We identified a few hundred 😅 desirable path migrations of this kind. To migrate these paths, we designed and embarked on the following steps:

Step 1: Parallel URL structures

We added the new URL structure while keeping the old one intact. To do that, we copied all to-be-migrated paths into a deprecated namespace. We then made all URL adjustments for the new structure, discussed and reviewed them. After this step, reversing a path name would generate a new format URL, so all app-internal links started to use the new format.

When deploying this, we had to be careful to update all URLs shared with third parties, i.e. URLs permitted to be used as redirect/callback query parameters after completing a sign-in with an integrated third party. We had about four or five of those.
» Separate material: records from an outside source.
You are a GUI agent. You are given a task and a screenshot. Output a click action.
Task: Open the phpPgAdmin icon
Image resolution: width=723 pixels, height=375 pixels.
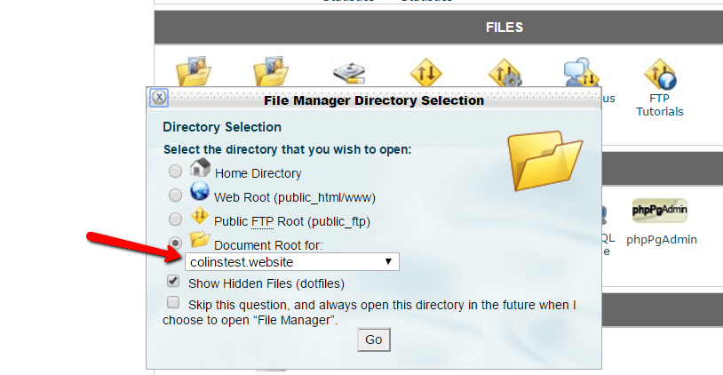660,211
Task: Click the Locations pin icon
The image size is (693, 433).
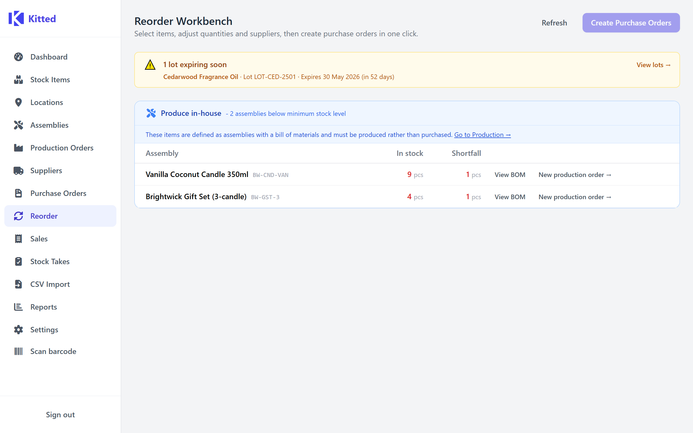Action: pyautogui.click(x=18, y=103)
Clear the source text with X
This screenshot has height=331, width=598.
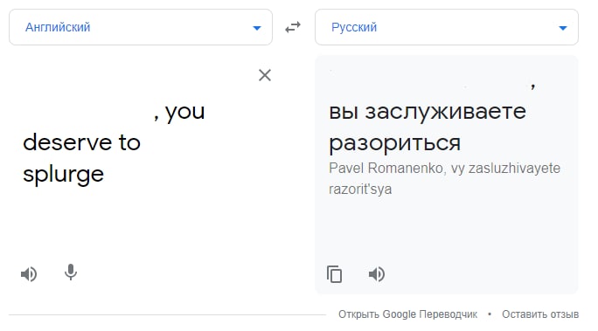[265, 75]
Step 2: Automatic redirection

A few days later we added a small Django middleware to permanently redirect (301) any access to URLs in the deprecated namespace to the corresponding new ones. The middleware used the names of the URL patterns to match deprecated and new paths and preserved all parameters and GET query variables through the redirection.
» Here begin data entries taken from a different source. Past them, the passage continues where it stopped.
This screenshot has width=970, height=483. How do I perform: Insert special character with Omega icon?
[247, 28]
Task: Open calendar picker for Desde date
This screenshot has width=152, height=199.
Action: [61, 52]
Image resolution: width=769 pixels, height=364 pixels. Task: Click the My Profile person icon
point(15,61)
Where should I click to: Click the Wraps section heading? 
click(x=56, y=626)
When deploying this, we also had to adjust and move external tests and health checks that relied on HTTP status codes to the new URLs.

Step 3: Clean up the leftovers

This is the step we’re currently in. We added tracking of the usage of old URLs and are reviewing why are these still being used, while fixing the cases that are our responsibility. Yes, we had some hardcoded URLs.

Step 4: Sunset old URLs

The final step would be several months from now. When there is near-zero traffic to old URLs, we will remove the old URL structure altogether and remain with the new only. Depending on the levels of traffic we continue to receive at that point, we might decide to keep some popular old URLs present with their permanent redirections.

Conclusions

Being currently at step 3, we’re quite happy with the process and the results so far. Now for some of the learnings up to this point:

First, this initiative happened as part of our 20% tech debt rule. That is, we use up to 20% of the sprint time for tech debt repayment, including cleanups and optimisations. This rule has proven valuable to get through improvements of all sizes in our codebase without affecting the core goals of the sprint.

Second, now that we went with an ultra-wide rework of our URLs, how do we know that we got it all right? Even though we discussed and reviewed the whole new URL structure, we may have left some areas still up for improvements. For those cases we won’t need to do all the heavy lifting again, as we can decide on a case by case basis how we want to adjust and move on.

Third, the future. As our domain continues to evolve and we continue to ship new features and areas, will we need to make a major overhaul of the URL structure in the future? To put it in another way: will our currently cool URLs stop being cool at some point in the future? Honestly, we can’t know for sure. But in any case, we do know how to do it now, and where to look for common hiccups. So we remain optimistic and fearless.